Het trekken Het trekken aan het zwaard Stap bij het binden dichter. Het trekken geeft goede mogelijkheden om te treffen. Trek. Maakt hij contact, trek opnieuw. Vind aanvalsmogelijkheden. Dit pijnigt hem. Trek bij elke ontmoeting, wanneer je de meesters wil bedotten. Het trekken moet tegen deze meesters aangewend worden, die sterk aan het zwaard binden en in de bind van de zwaarden stil blijven staan en er op wachten, dat men hen (opnieuw) slaat of van het zwaard weg gaat. Zodat zij naar één van je openingen kunnen nareizen. Wanneer je deze meesters bedotten of misleiden wil, wend het trekken als volgt aan: sla van je rechter zijde krachtig boven naar het hoofd. Komt hij dan met zijn zwaard met een houw wijd naar voor, om je te pareren, of wanneer hij je naar het zwaard slaat, trek dan aldus je zwaard naar je, voor hij tegen je bindt. Steek hem aan de andere kant. Doe dit tegen elk treffen of elke bind van de zwaarden. Een andere techniek van het trekken Heeft hij je aan je zwaard gebonden, zodat hij voor je in een bind staat, en wacht hij tot, dat je van zijn zwaard weggaat, doe alsof, je wil trekken. Blijf echter aan het zwaard en trek je zwaard slechts naar je terug tot de helft van je kling en steek hem onmiddellijk langs het zwaard opnieuw naar het gezicht of naar de borst. Wanneer je hem met je steek niet goed raakt, val hem met het verdubbelen of anderzijds een andere techniek aan, diegene die jou het beste lijkt.

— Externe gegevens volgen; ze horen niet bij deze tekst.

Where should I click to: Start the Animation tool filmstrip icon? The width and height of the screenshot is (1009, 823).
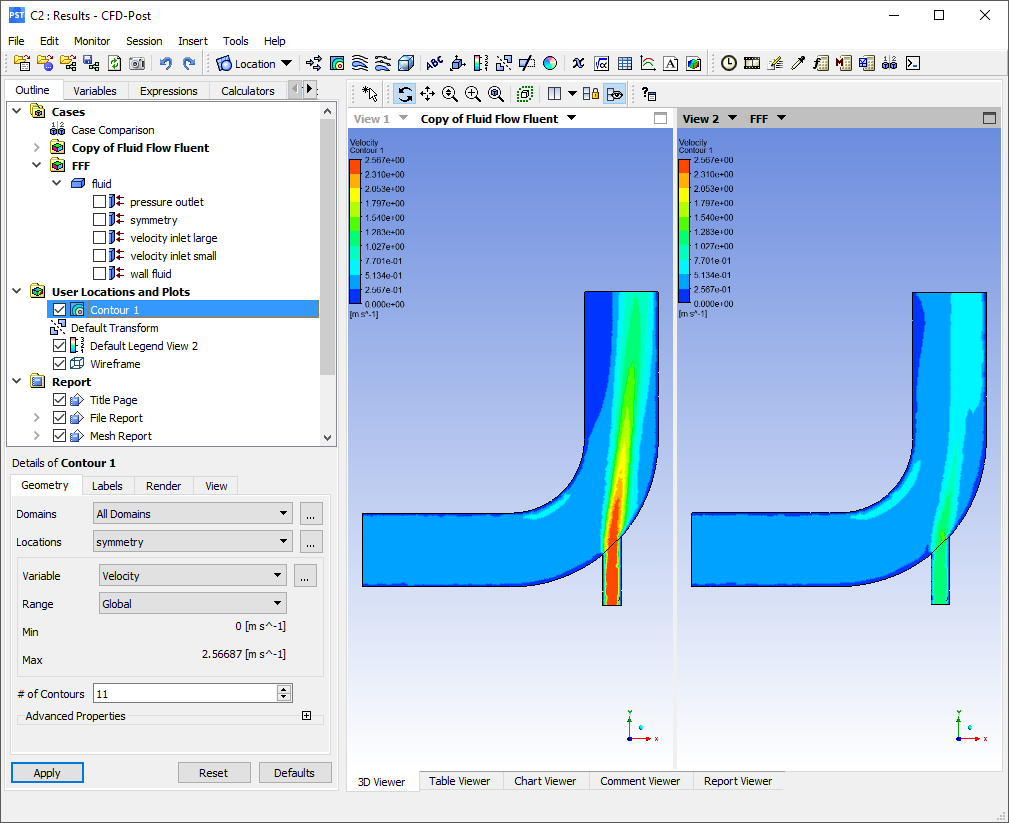pos(751,63)
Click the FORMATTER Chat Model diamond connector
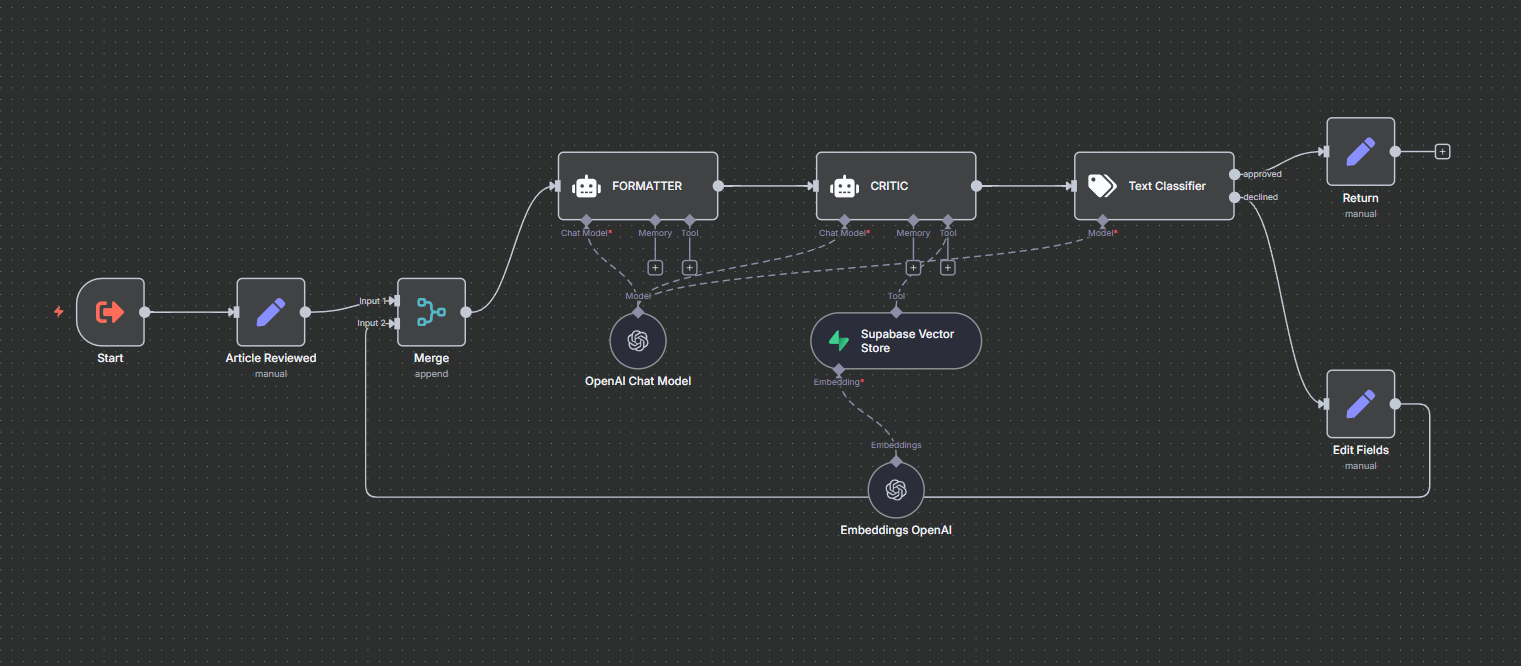This screenshot has height=666, width=1521. 586,220
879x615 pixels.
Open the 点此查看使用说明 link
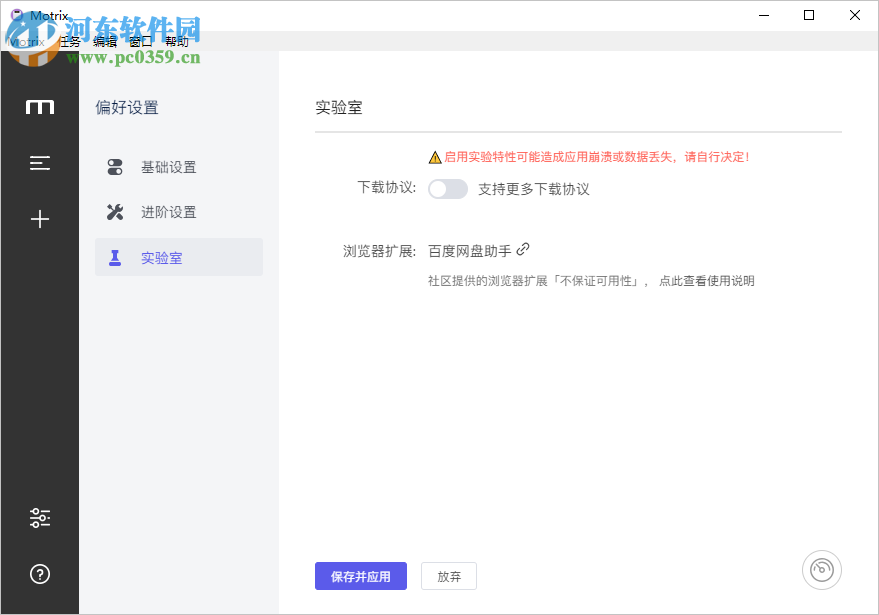pos(706,281)
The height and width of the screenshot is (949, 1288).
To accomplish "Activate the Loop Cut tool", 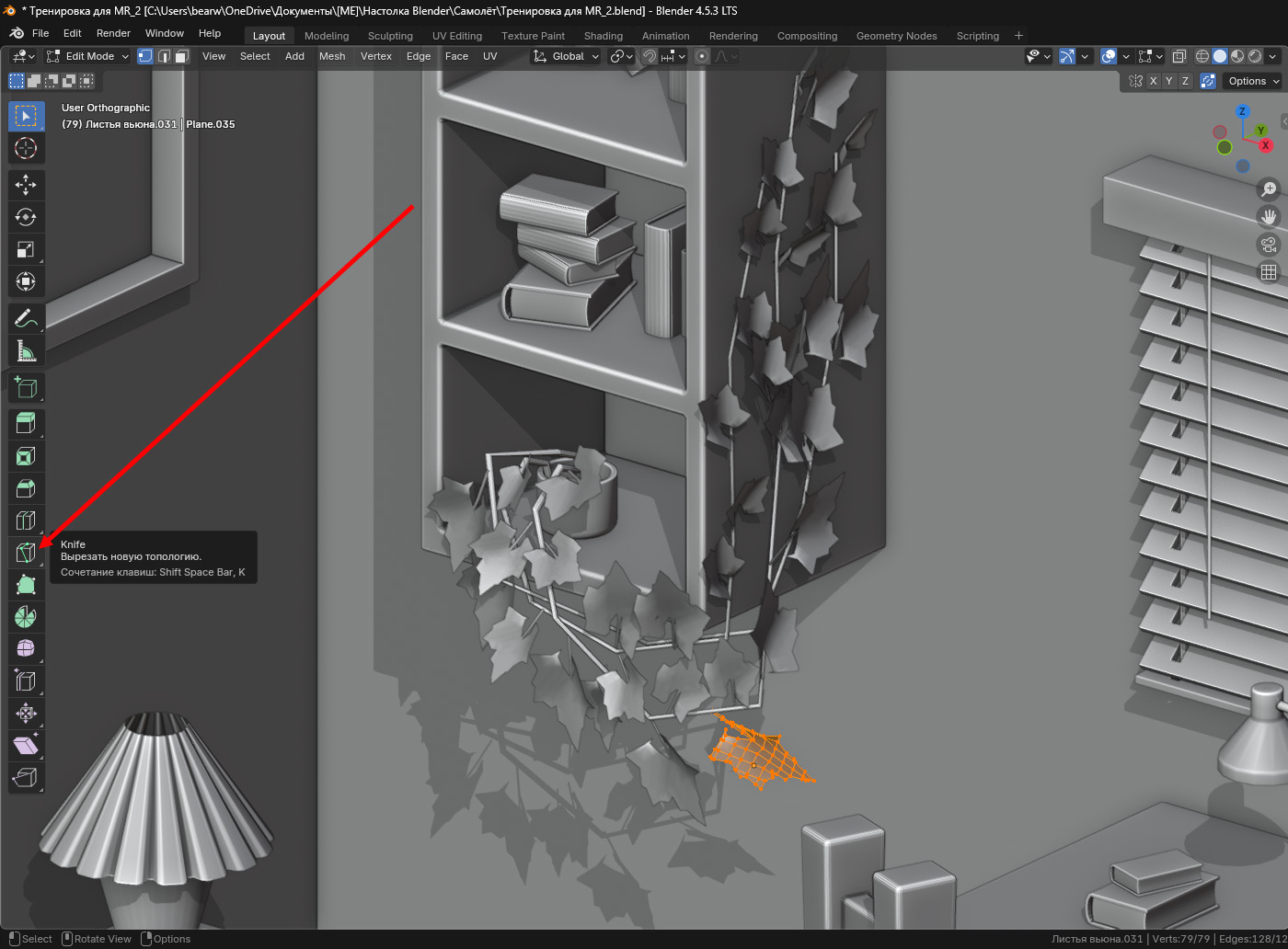I will (26, 520).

Het doorlopen en het worstelen aan het zwaard Het doorlopen en het worstelen aan het zwaard Loop door. Laat hangen, grijp met de pommel wanneer je worstelen wil. Wees indachtig, vermijd het doorlopen, tegen deze die sterk tegen je is. Je kan op twee manieren doorlopen en worstelen aan het zwaard. Het doorlopen is hetzelfde als het lijfworstelen. Daarenboven is er ook het armworstelen, die tegen deze vechters moet worden gebruikt, die graag inlopen. Voer het eerste doorlopen als volgt uit Wanneer hij op je inloopt met de armen hoog, om je langs boven met kracht te overdonderen, ga eveneens met je armen hoog. Houd je zwaard met de linker hand aan de pommel boven je hoofd en laat de kling achter over je rug naar onder hangen. Loop met de pommel door de armen naar zijn rechterzijde. Spring met je rechter voet achter zijn rechter en grijp in je sprong met je rechterarm langs voor naar zijn linker zijde rond zijn lichaam. Trek hem op deze wijze over je rechter heup en werp hem met zijn achterhoofd voor je. Een andere lijfworsteling Wanneer hij met gestrekte armen op je inloopt, doe hetzelfde. Loop hem met het hoofd aan zijn rechterzijde door en laat je zwaard langs achter over je rug hangen, zoals hierboven beschreven. Stap met je rechter voet voor zijn rechter en grijp hem met je rechter arm onder zijn rechter

arm door langs achter om zijn lichaam. Trek hem over je rechter heup en werp hem achter je. Voer deze worstelingen langs beide zijden uit. Een andere lijfworsteling Wanneer hij langs je rechter zijde met de armen hoog op je inloopt, doe hetzelfde. Houd je zwaard in je rechter hand met de pommel naar boven en stoot met je kruis zijn arm en zijn zwaard van je weg. Spring met je linker voet voor zijn beide voeten en grijp hem met de linker arm goed langs achter om zijn lichaam. Trek hem over je linker heup en werp hem voor je. Een andere lijfworsteling Wanneer hij je met de armen hoog op je inloopt, doe hetzelfde. Houd je zwaard in de rechter hand en stoot hem daarmee zijn armen van je weg. Spring met je linker voet achter zijn rechter en grijp met je linker arm voor zijn borst onder door naar zijn linker zijde. Trek hem over je linker heup en werp hem achter je. Voer deze twee worstelingen eveneens langs beide zijden uit. Het armworstelen aan het zwaard Wanneer hij met zijn zwaard op je inloopt en daarbij zijn handen laag houdt, draai je linker hand en grijp daarmee zijn rechter langs de binnenkant tussen zijn beide handen. Trek hem zo naar je linker zijde en sla hem met je rechter (hand) met je zwaard op het hoofd. Spring daarna met je rechter voet achter zijn linker en ga met je rechter arm voor of achter om zijn hals en werp hem zo over je rechter knie.